North Shore Read online

Page 2


  “What the fuck, Charles?” Landon shouted, jumping out of the way of the remains of his shitty stereo. “Just let me pack—”

  “You thought that was a scene?” Charles’ voice boomed from upstairs. “This is a scene, motherfucker.”

  I crossed my arms over my chest and watched in awe as Charles made a tapestry of the sidewalk, ranting loudly the entire time. It seemed like he’d shifted from horror to rage so loud that everyone on the block could hear him.

  “—can’t even keep a rhythm when you’re fucking me!”

  Wincing, I looked around just in time to see Mrs. Hernandez across the street standing in her driveway with Mr. Rosenblum. I waved, grinning, and they stared at me like I was surely the cause of this problem. This wasn’t the chat with your neighbors type of neighborhood since it was a mish-mash of longtime home owners and homes that had been split up and rented out, but man they were wary of me. Maybe my moving-in BBQ had been a little too rowdy, but what was expected when I was finally given access to a real backyard?

  “—find your mother and ask her to send you some more money!”
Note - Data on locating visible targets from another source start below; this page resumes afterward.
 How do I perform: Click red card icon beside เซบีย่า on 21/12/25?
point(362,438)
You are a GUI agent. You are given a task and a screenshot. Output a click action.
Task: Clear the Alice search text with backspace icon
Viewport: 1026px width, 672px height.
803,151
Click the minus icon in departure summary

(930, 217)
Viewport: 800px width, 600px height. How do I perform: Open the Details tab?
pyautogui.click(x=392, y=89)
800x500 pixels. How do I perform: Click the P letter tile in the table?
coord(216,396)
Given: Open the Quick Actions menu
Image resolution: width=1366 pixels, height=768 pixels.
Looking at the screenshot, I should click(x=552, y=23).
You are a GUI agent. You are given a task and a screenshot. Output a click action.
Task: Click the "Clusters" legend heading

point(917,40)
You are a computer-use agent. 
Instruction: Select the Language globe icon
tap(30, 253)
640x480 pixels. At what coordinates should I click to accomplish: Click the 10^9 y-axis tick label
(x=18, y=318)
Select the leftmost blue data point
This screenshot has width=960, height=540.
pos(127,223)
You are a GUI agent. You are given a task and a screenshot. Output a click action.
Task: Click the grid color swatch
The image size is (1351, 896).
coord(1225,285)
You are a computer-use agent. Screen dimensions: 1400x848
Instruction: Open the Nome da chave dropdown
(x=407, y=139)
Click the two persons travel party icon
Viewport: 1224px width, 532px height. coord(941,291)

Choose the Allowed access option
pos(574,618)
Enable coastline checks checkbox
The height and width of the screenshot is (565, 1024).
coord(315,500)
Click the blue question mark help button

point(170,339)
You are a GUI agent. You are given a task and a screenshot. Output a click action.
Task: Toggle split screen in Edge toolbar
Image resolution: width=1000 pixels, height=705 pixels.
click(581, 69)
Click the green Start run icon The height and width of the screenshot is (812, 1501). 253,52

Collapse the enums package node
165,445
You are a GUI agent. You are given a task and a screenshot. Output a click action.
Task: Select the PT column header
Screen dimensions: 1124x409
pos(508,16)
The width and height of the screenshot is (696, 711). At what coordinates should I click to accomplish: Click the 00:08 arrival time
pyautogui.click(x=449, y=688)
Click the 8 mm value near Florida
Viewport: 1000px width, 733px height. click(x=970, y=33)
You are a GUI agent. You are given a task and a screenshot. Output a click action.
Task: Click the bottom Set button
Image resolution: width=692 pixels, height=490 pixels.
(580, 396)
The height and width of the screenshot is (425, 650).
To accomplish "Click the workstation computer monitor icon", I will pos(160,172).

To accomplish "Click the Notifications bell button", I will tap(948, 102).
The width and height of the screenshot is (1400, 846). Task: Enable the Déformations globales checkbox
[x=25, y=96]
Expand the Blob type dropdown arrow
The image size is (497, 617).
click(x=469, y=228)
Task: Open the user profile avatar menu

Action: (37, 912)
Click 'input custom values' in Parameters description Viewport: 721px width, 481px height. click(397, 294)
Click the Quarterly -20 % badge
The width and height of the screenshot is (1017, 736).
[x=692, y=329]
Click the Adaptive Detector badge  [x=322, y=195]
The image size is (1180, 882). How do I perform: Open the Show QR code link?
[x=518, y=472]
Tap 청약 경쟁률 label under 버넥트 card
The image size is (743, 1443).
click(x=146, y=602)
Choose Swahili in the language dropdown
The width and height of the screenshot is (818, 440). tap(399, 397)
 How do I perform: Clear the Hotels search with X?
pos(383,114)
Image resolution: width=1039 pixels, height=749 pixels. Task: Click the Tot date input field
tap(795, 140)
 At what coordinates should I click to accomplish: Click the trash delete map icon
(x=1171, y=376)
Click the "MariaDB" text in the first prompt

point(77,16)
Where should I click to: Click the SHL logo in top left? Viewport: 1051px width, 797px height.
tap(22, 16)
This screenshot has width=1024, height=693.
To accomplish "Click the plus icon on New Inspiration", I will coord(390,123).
  It started to drizzle, and Landon scurried around, shoving his clothes into bags and trying to get dressed in the process. It took twenty more minutes for him to haphazardly pack his shit, and by then I was drenched. I could have gone back into my own apartment mad long ago, but two things—I’d left my sneakers and my shirt up in their apartment, and I wanted to see Landon get gone. Part of me kept replaying the sight of Charles ducking and covering his face, and that part kept reminding me this shit was kind of funny, but it probably wasn’t over. Landon was scum.

  “I need my phone, you dumb bit—”

  “I’ll get it,” I said, interrupting Landon’s shout. “I left my sneakers upstairs, anyways.”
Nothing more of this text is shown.